Эмин-бей не отвечал, следя за вереницей телег, ехавших ближе к ним, отдельно от орды. Снежно- белые юрты плавно, словно по воздуху, двигались над равниной. То были личные возы повелителя, его имущество и гарем. Войку знал, в одной из этих юрт едет Роксана.

— Мне смешно, — проронил наконец бей, — смешно слышать, как народы, роющиеся в земле, называет нас, татар, грабителями и захватчиками. Понимаю, — Эминек дружелюбно взглянул на сотника, — ты не хотел оскорбить мой народ. Сказал, что привыкли говорить окрестные племена. Но сами они — кто, как появились здесь? Откуда пришли готы, что сделали они с теми, кто жил тут раньше, с их животными, скотом, пожитками? Я читал: мужей истребили и землю их взяли себе. А греки, а римляне? А прочие — пришел ли с миром в иные и эти земли хоть один народ?

— Твоя правда, мой бей, — кивнул Войку. — Но, взяв земли, они выходили на них с плугами.
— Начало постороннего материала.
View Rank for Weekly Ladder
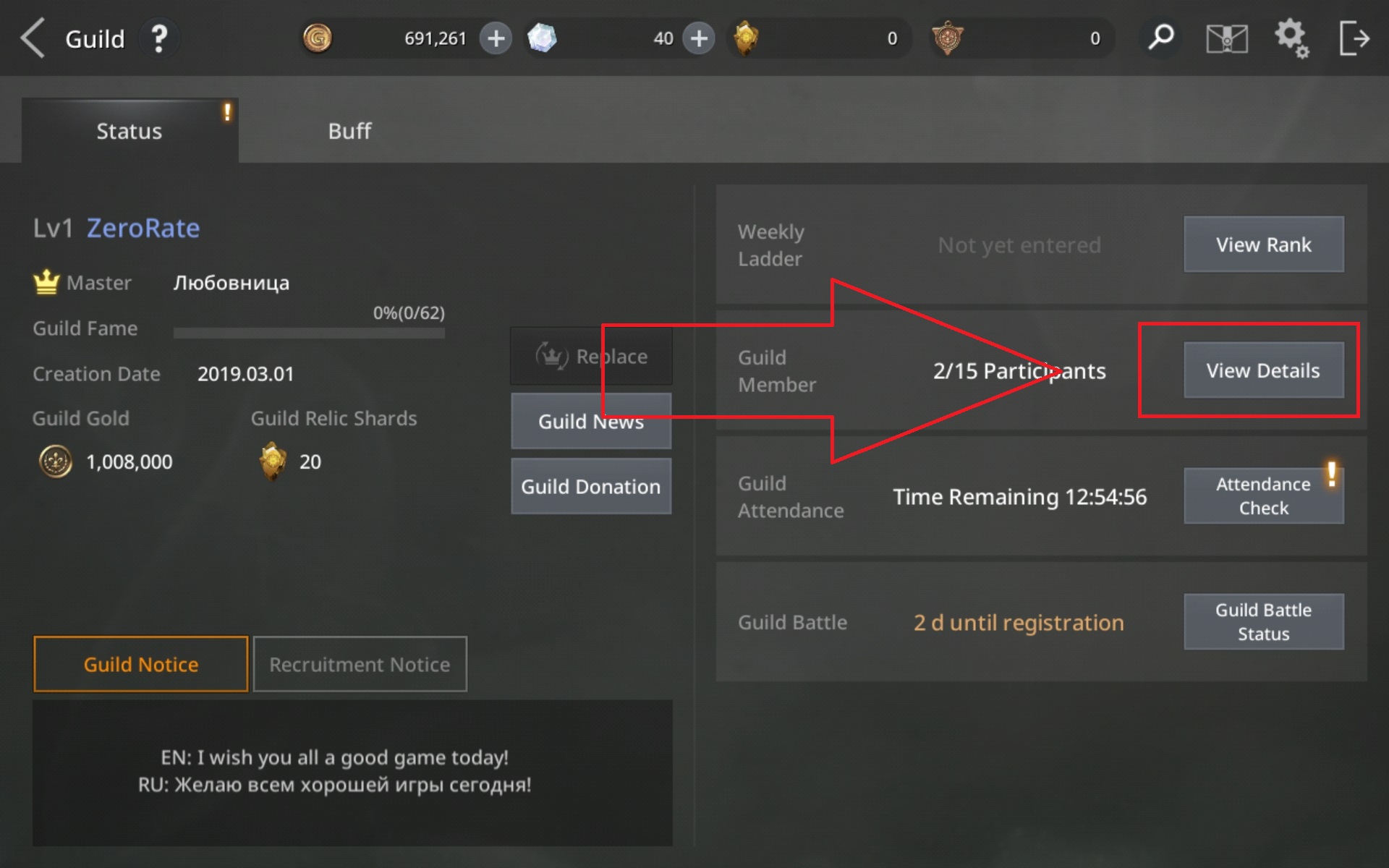Viewport: 1389px width, 868px height. [x=1263, y=244]
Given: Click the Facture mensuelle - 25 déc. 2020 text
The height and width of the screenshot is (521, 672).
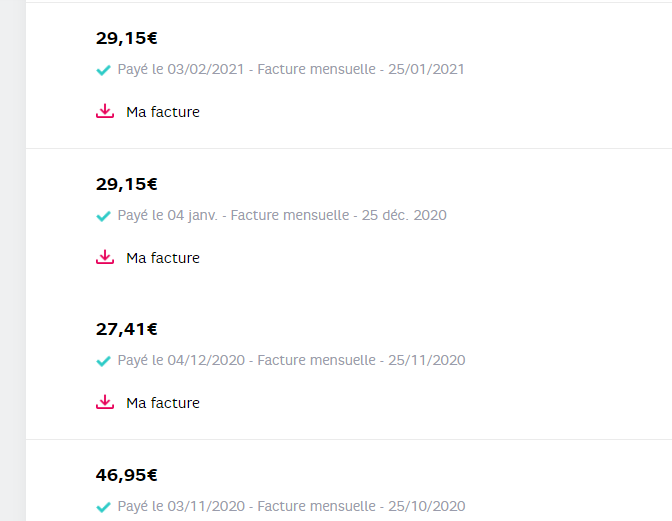Looking at the screenshot, I should tap(338, 215).
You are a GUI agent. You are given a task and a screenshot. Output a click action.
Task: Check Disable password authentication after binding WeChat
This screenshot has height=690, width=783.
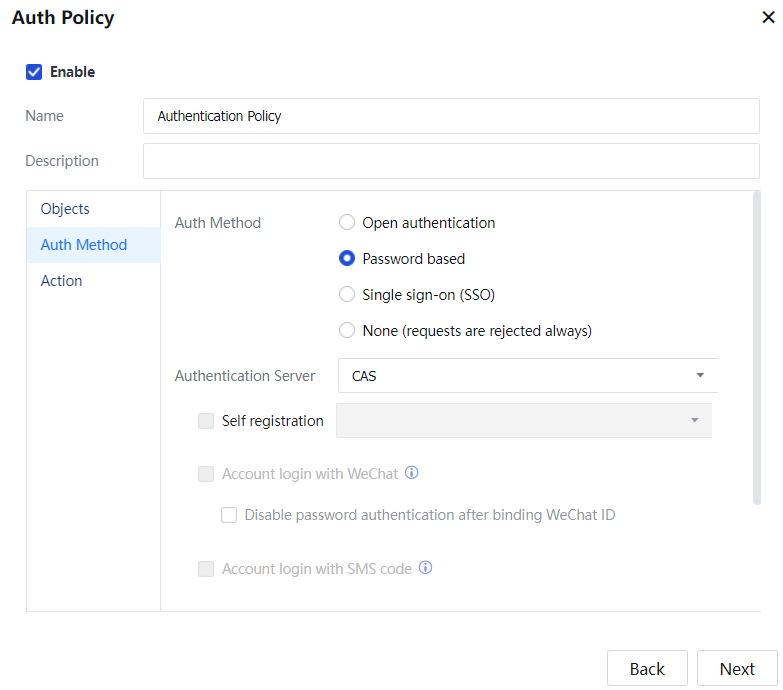[x=229, y=515]
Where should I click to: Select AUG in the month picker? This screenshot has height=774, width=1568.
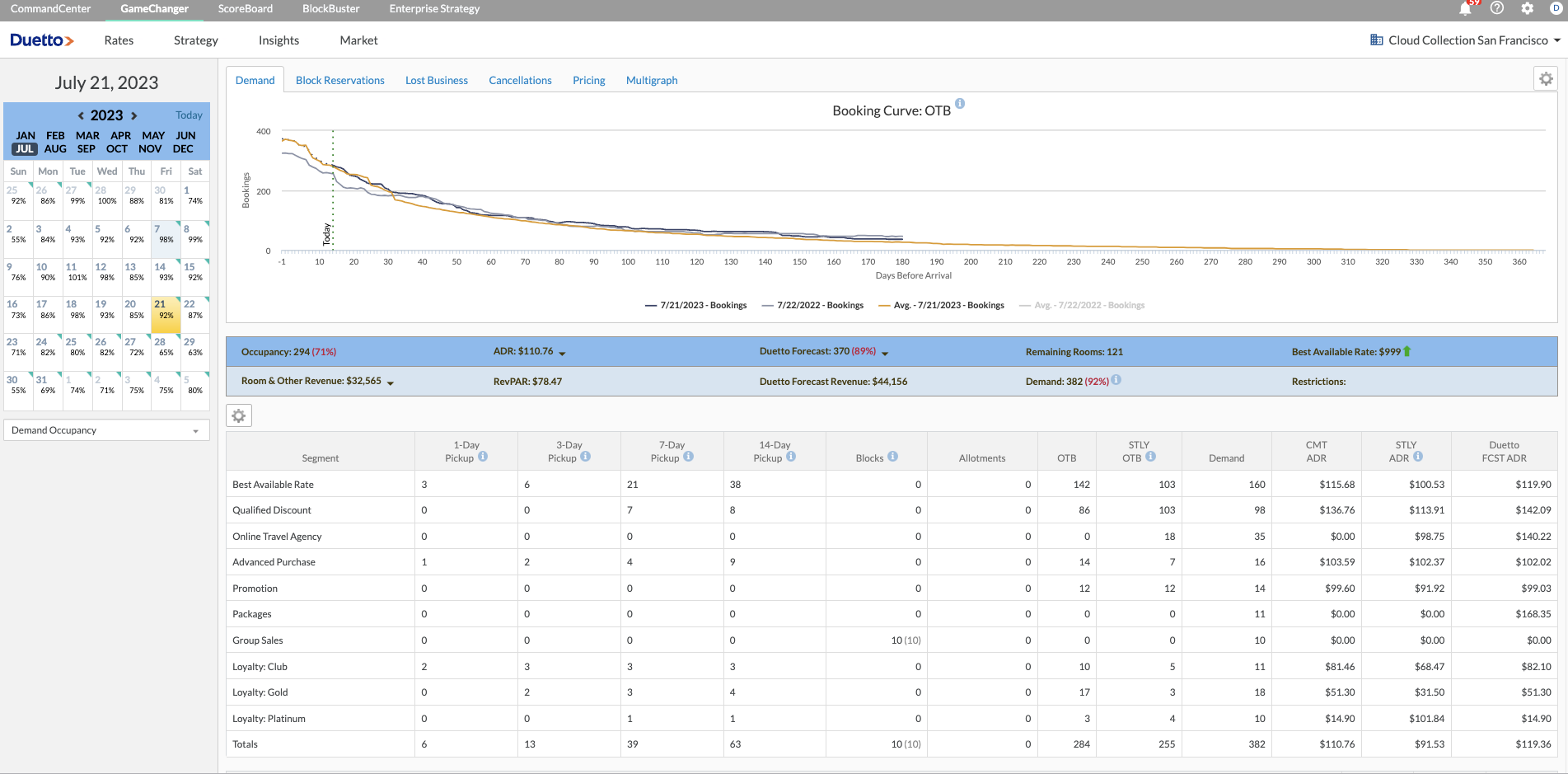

— Ваша доблесть — труд, наша — вечный бой, — гордо бросил Эмин-бей. — Вечная сеча, полон и добыча, на которые обрек нас рок. Виновны ли в этом мы, если сам великий Джихангир[20] не смог воспротивиться велению неба? Свирепость не родилась вместе с нами, мой Войку. Боги щедро наделили предков добротою. Но у нас были злые учителя.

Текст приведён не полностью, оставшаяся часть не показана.